I know, it should be, “How ’bout them Red Sox” but the Yankee’s quote is more familiar. Don’t know how many of you were following the games these last few days, but the whole world is talking about them today. It’s always exciting to be a part of history — especially when the history in the making isn’t about war, or bombs, or famine.
Truth is, I’m not much of a sports enthusiast. I got hooked on the American League games via watching them with my fiance, who is a huge Yankees fan. He took last night’s defeat rather courageously, I thought, insisting throughout the night that the Yankees would pull a rabbit out of their hat and gain the upper hand, or upper bat, if you will.
The reason I’m even writing today is because I’m trying very hard to understand sports in general — not just baseball, which I’m familiar enough with that I can at least understand what needs to happen when the pitcher pitches and the batter bats. I can even follow basketball a bit, but not golf. Don’t ask me about football…or soccer…or tennis.
Sports is entertainment. That much I get. Folks who get into long, often heated discussions, over how much these baseball, football, basketball, golf stars etc. get paid, are just wasting breath as far as I can see. Much like the income of famous movie stars, sports stars are celebrities and they are paid accordingly. Obviously, if the general public seriously disapproved, they would stop attending the games. Wouldn’t they?
As an outside observer, it seems to me that the money isn’t the issue. Let them worry about their income. The question issue really is — is the entertainment value worth it? To be more specific, is baseball worth it?
An historical event such as the one we witnessed last night…and I maintain that it is an historical event, it will be talked about for decades to come…commands so much attention that it’s surely worth the price– regardless of what that price happens to be.
Yet, several times during the game last night the announcers mentioned how much $$$ was resting on that game…I think it was in the millions of dollars…maybe it was billions, I’m not sure. What I am sure about is that talk of the ‘cost’ of the game belittled its importance in the grand halls of American sports history. I was watching and getting drawn in the same as everyone else, without the final disappointment because I only became a Yankees fan a couple of weeks ago…and it seemed to me that this “curse of the Bambino” legend lent real historical perspective to the game.

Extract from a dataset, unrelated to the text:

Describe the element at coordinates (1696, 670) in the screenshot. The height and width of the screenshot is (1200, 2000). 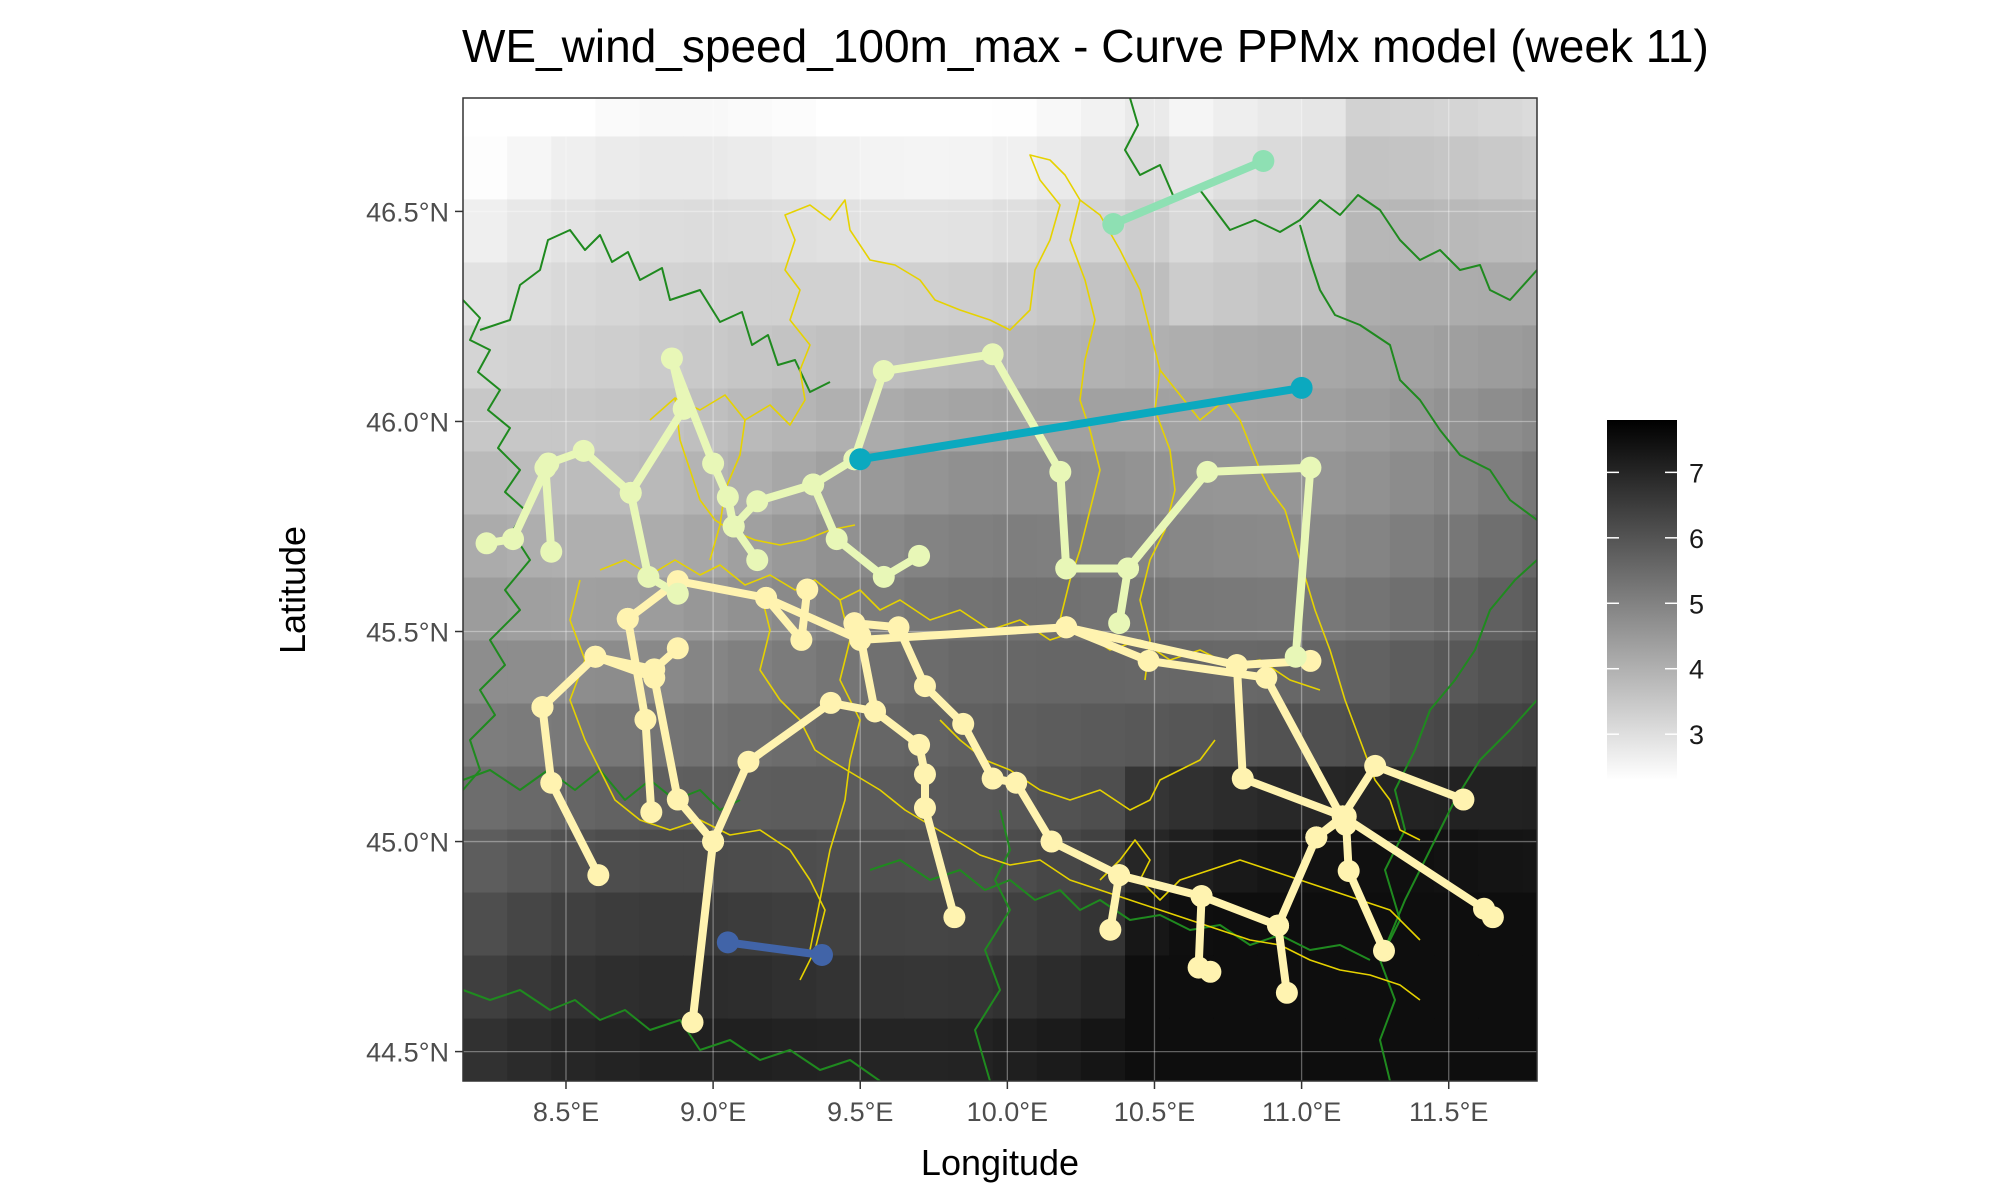
I see `legend-tick-label: 4` at that location.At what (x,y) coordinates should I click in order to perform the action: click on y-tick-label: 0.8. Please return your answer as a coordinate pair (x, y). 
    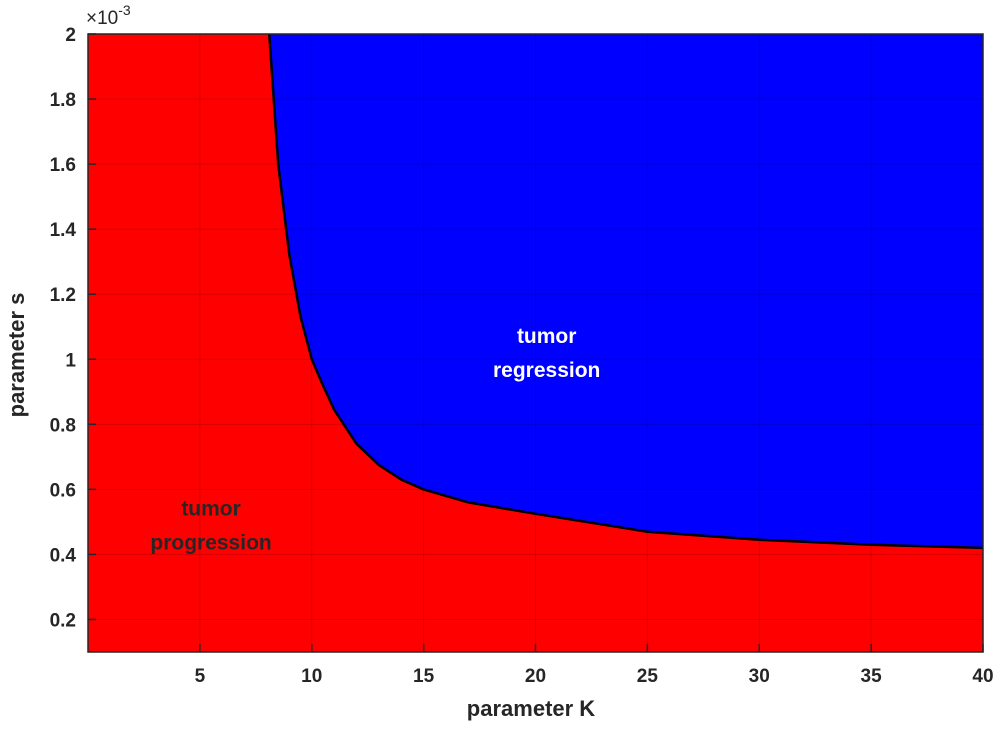
    Looking at the image, I should click on (63, 426).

Somehow I felt as if baseball, and this game in particular, was representative of America in a unique way. It represented the melting pot of people who live and work here. People who live in tight knit communities and neighborhoods as colorful and varied as the trees lining their streets, or the parks dotting the edges of the townlines. I couldn’t help but watch the fans as much as I watched the two baseball teams. I was fascinated by the intense looks on the kids’ faces, the cheering from each side, the huddling together, blowing on one’s hands, to keep warm.
Was it just me, or did anyone else glimpse the ghosts of fans from those carefree days of the early 20th century, when baseball was THE American sport? Did anyone else get a sense of the spirit of those long ago fans from the days when players were true American heroes, before television made everyone some kind of hero? They were there — sjumping up and down in the stands, just as intent on the RBIs, the hits, the homeruns, and the ultimate victory or defeat, as the flesh and blood fans of today, with their wild cheering and chanting– for their team — or for the camera, one can’t always be sure!
Last night’s game was more than a winning baseball game, assuring the Red Sox’s a place not only in history, but in the World Series. It was America — taking sides, making a grand stand of support, engrossed in something other than the war in Iraq, or the election, or which celebrity in Hollywood was getting divorced or being sued.
Men, women and children, gathered in Yankee territory, positive of a winning outcome on their side (Yankee or Red Sox, each fan wasn’t giving an inch…his or her team was going to win — against all odds — or with all odds — it was just going to happen). They were there sporting the proper fan attire, waving pictures of long ago heroes, chanting their team chant…it was America the way America used to be.
Involved and committed, braving the cold and the wind, full of hope and anticipation, fingers crossed, eyes raised to the heavens, hearts pumping in pride.
Today, they are all back at work or school, the winners full of excitement and cheers, celebrating a hardwon victory, the losers able to take the jeering in stride, knowing that their rivals are not homefree yet.
The Bambino is watching. Will the curse be broken or… not?